Monthly Archives: July 2010

Atlanta Public Schools Hearing Officer

After recently  completing its internal training course, I was appointed as a Hearing Officer for the Atlanta Public School System. In that role, I preside over cases involving nonrenewal of teaching contracts, grievances, and other employment issues. My role is to ensure a fair and impartial hearing to both parties.

After years of litigating cases involving employment disputes and due process deprivations, I enjoy the fresh perspective of sitting on the other side of the bar.

Good Things Are Happening!

Good Things are Happening by O.V. Brantley, 2007

Sometimes I combine my two passions — quilts and mediations. I learned my mediation skills on the job in a daily environment of conflict as the  Fulton County Attorney. After all, moving a democracy forward requires consensus even in the largest, most diverse county in Georgia. While not always pleasant, helping to resolve conflicts to move Fulton County forward was fulfilling.

Good Things Are Happening is a quilt I made to document and preserve my Fulton County memories. It gets its name from a slogan made popular by my personal commissioner Bill Edwards. He was always upbeat and positive about the good things that were happening in South Fulton County.

Working through conflict can produce beautiful results.

State Bar Announces 4th Annual Arbitration Institute

The State Bar of Georgia  has announced the details of the Fourth Annual Arbitration Institute. It will be held Friday, August 20, 2010 at the State Bar Headquarters, 104 Marietta Street, Atlanta.

The seminar chair is  Joan C. Grafstein. She has put together an informative  program that  includes:

• Developments in Arbitration Law
• Business to Business Arbitration:  Where Does It Stand and Where Do We Go from Here?
• Arbitration Ethics and Other Sources of Possible Embarrassment for Arbitrators and Counsel
• What to do When:  How Experienced Commercial Arbitrators Deal with Challenging and Recurring Problems that Arise During Arbitration

The program qualifies for 6 CLE Hours including 1 Ethics Hour, 1 Professionalism Hour and 6 Trial Practice Hours. For additional information and to register for this program, visit the ICLE website at

Making Mediation Your Day Job

When I first started practicing law over 30 years ago, I purchased a book called How to Go Directly Into Solo Law Practice Without Missing a Meal by Gerald M. Singer.  It was my Bible of sorts during my first five years of practice.  I still have it in my library.

When I became a certified mediator, I purchased Making Mediation Your Day Job by Tammy Lenski. I found it immensely helpful and I recommend it to new and old mediators alike. It is now available on Kindle.

Character is Paramount

When choosing a mediator, the most important consideration is the character of the mediator.  A mediator must be fair. A mediator must be respectful to all parties. A mediator must respect the confidentiality of the process as well as the information shared during the process. A mediator must have a wise and kind demeanor. A mediator must inspire confidence.

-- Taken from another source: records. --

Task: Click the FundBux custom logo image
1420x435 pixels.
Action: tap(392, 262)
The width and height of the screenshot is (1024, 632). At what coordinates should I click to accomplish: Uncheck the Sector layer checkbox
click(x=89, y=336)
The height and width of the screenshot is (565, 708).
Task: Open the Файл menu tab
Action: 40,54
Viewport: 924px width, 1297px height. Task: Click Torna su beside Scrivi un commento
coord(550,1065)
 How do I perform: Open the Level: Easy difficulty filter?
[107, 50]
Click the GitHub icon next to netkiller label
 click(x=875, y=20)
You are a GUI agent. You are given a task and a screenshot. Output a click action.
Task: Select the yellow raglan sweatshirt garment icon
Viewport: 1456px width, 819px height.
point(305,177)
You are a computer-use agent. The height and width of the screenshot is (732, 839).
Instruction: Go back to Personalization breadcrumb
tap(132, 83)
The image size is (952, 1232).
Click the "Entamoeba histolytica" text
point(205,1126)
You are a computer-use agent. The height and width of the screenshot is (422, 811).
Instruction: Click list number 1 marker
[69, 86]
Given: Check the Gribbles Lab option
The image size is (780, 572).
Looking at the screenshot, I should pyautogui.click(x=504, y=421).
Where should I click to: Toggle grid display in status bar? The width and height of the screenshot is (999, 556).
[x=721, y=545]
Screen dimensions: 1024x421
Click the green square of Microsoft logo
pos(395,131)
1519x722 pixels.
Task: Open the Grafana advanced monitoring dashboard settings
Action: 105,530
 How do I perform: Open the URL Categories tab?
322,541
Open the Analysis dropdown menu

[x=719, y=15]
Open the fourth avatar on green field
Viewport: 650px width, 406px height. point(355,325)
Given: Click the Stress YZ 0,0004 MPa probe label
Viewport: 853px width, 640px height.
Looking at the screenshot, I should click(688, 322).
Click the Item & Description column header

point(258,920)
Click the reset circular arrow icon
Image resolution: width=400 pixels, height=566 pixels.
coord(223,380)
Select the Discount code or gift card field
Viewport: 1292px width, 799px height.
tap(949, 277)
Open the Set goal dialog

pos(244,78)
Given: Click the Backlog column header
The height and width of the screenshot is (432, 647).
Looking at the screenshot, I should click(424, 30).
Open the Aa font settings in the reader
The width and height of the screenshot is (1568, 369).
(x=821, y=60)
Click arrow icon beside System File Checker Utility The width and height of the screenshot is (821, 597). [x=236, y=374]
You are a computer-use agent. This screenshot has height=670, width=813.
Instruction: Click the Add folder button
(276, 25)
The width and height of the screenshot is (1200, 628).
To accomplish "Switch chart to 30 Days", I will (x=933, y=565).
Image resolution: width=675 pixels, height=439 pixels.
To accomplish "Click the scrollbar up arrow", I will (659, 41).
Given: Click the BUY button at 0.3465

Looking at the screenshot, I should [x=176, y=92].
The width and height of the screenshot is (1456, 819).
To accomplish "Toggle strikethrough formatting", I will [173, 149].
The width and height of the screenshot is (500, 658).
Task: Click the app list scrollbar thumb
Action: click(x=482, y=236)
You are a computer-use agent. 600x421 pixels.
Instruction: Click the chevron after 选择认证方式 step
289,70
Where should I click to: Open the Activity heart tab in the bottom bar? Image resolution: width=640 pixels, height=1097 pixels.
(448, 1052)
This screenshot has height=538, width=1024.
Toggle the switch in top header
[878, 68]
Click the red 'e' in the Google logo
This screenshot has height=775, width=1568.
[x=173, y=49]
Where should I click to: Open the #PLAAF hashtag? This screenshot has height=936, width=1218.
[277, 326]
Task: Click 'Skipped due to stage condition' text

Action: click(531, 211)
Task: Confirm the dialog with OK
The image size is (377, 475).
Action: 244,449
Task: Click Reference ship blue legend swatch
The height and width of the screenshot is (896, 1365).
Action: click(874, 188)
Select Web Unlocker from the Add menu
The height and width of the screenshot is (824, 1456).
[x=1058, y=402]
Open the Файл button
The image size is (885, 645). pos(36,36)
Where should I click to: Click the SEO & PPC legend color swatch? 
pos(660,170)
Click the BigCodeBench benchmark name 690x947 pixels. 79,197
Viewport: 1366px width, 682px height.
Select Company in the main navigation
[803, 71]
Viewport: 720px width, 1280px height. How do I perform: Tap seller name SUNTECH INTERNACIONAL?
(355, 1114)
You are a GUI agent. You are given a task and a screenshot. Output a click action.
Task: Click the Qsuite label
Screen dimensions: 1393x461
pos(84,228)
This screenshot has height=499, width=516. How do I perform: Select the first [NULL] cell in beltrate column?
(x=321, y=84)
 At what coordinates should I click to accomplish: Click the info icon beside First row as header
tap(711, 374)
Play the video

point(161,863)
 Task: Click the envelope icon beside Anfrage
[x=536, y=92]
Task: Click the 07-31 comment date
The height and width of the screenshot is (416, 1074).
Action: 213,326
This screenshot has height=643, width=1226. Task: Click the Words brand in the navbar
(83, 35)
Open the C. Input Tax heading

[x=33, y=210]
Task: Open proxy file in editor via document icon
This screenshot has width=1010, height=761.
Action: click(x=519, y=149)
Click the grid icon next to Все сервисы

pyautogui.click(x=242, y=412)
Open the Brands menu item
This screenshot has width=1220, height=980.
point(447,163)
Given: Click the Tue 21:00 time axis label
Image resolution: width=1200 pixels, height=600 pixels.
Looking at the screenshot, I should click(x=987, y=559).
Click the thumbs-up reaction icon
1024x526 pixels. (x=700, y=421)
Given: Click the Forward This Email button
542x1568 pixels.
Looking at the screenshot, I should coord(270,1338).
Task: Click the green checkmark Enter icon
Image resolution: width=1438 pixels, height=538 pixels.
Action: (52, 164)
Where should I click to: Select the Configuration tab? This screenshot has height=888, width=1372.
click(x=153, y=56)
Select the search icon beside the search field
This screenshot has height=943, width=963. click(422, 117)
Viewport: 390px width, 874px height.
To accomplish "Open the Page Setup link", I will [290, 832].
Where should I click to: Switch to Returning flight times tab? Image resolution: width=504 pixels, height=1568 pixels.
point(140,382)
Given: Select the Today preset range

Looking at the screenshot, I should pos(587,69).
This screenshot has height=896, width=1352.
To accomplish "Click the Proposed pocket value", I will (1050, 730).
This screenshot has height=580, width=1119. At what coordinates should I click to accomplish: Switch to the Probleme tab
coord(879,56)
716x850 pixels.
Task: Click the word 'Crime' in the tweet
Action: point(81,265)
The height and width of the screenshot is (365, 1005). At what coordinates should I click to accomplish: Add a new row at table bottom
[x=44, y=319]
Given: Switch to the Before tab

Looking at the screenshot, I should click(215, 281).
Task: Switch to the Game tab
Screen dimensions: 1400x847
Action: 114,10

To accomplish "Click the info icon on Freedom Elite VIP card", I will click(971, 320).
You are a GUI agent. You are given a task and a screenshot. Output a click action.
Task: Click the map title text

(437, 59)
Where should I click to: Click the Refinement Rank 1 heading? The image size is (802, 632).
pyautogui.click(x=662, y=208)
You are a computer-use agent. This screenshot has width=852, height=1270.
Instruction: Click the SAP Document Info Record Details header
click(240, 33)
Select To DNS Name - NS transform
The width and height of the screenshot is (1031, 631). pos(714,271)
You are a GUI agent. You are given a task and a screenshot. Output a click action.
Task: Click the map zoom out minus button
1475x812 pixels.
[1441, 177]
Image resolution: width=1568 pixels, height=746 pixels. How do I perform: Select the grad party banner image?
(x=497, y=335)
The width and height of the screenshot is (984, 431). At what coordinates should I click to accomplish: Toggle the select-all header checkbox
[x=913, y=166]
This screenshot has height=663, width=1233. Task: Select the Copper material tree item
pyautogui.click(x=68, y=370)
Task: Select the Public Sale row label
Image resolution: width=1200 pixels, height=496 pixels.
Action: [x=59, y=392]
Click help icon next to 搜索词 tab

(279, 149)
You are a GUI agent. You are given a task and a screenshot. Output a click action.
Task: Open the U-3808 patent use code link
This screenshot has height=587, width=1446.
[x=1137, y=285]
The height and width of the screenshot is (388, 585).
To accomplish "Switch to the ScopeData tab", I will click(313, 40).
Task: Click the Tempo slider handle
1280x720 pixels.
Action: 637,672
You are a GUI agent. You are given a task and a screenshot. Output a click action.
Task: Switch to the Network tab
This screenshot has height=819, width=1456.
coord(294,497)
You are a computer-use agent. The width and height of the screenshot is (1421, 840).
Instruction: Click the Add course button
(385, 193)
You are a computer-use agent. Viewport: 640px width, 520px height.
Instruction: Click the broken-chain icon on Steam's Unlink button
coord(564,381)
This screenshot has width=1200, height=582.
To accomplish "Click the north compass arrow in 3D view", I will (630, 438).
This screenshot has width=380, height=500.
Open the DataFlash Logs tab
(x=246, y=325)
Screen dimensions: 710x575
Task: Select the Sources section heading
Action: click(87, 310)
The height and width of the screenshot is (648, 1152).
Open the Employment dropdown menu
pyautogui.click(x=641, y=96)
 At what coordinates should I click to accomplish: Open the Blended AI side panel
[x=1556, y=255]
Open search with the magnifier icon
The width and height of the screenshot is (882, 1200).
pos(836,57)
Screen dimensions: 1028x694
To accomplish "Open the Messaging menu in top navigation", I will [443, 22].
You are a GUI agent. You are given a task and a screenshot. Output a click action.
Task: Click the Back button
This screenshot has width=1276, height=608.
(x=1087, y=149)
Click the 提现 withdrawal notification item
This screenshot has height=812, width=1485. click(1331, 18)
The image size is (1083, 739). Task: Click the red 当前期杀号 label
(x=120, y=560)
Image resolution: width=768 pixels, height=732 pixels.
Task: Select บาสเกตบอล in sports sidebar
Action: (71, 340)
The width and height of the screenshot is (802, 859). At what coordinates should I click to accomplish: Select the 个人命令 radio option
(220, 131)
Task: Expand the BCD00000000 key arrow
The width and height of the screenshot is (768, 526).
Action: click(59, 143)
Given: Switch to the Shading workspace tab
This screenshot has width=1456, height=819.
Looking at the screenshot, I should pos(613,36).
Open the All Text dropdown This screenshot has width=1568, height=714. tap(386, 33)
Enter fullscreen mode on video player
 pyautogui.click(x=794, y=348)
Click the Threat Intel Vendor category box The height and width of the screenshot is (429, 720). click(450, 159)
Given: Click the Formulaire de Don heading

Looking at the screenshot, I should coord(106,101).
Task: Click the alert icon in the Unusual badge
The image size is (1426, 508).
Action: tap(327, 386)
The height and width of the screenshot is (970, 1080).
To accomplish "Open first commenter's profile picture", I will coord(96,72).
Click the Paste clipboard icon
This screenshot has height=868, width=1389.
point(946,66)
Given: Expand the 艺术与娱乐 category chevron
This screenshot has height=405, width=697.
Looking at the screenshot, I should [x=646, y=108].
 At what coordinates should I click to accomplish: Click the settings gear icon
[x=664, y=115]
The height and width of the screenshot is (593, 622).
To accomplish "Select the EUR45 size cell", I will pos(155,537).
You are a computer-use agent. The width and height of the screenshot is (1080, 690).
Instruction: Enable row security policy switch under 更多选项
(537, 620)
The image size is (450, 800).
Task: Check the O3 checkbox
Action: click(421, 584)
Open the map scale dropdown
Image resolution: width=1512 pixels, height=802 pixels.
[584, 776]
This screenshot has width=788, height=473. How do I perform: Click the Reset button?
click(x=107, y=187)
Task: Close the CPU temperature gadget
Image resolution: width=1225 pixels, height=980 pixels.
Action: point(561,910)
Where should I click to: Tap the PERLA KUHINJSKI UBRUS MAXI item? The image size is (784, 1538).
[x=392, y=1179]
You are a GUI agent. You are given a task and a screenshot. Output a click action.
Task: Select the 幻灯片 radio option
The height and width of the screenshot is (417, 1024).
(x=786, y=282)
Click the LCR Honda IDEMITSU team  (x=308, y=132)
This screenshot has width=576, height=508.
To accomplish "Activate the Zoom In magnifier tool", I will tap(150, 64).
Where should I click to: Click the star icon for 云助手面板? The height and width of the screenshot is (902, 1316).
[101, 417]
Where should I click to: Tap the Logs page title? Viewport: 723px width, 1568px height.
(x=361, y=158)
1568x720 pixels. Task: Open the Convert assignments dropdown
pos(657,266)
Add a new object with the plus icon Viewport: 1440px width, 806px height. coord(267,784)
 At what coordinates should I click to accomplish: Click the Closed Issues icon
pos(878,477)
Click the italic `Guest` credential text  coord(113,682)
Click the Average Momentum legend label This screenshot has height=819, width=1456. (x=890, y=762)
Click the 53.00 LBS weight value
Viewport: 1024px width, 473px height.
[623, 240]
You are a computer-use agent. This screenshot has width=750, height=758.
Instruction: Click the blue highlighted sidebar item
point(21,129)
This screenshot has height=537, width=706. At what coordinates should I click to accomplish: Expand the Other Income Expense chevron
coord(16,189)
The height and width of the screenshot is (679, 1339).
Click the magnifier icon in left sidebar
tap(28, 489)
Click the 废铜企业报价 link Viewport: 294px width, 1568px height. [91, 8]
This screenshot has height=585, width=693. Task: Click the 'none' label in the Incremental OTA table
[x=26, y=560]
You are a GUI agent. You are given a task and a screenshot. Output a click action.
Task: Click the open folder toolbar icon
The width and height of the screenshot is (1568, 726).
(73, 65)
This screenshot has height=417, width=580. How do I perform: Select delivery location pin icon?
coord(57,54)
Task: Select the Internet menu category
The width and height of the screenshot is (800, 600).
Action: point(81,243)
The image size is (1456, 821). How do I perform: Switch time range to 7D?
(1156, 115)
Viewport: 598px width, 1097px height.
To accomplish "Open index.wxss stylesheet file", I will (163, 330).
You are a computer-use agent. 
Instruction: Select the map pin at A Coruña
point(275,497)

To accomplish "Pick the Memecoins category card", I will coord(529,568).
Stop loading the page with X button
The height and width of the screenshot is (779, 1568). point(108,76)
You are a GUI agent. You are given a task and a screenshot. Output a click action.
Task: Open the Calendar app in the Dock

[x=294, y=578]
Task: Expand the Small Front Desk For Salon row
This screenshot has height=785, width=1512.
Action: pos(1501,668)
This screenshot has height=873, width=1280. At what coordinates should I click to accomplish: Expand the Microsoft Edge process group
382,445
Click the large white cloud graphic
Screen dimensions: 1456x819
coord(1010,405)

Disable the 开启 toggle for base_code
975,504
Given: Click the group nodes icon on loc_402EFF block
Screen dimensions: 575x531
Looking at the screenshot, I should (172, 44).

When choosing your next mediator, look beyond academic credentials and years of experience. Evaluate whether your mediator has the character to resolve the case.

Why Mediation?

After 30 years of litigating cases, I am convinced that mediation is a better way in the vast majority of cases. The typical case that is litigated can last for years and be prohibitively expensive. During the pendency of the action, the case continues to exact an emotional toll on the litigants. Often the adversarial setting does not allow for a solution that would make both parties feel good about the situation.

Alternatively, mediation is less costly than litigation. Often the case can be resolved in a day or two rather than years. Even more important is the fact that mediation is confidential. Since the parties create the solution to the dispute with the expert help of the mediator, at the end of the day, everyone leaves more satisfied.

What is Mediation?

Mediation is different from litigation and arbitration in that  litigation and arbitration are essentially adversarial. This means that  in litigation and in arbitration, the parties square off as in a sporting event, and someone else decides the outcome.

In contrast, mediation is usually consensual unless it is ordered by a court. In other words, parties mediate because they want to. They agree to, with the help of a neutral party, meet in a confidential setting to try to resolve a dispute.  In a mediation, no one can force either party to do anything. They must voluntarily agree.

If you are a person who likes to control your own destiny, then mediation is for you.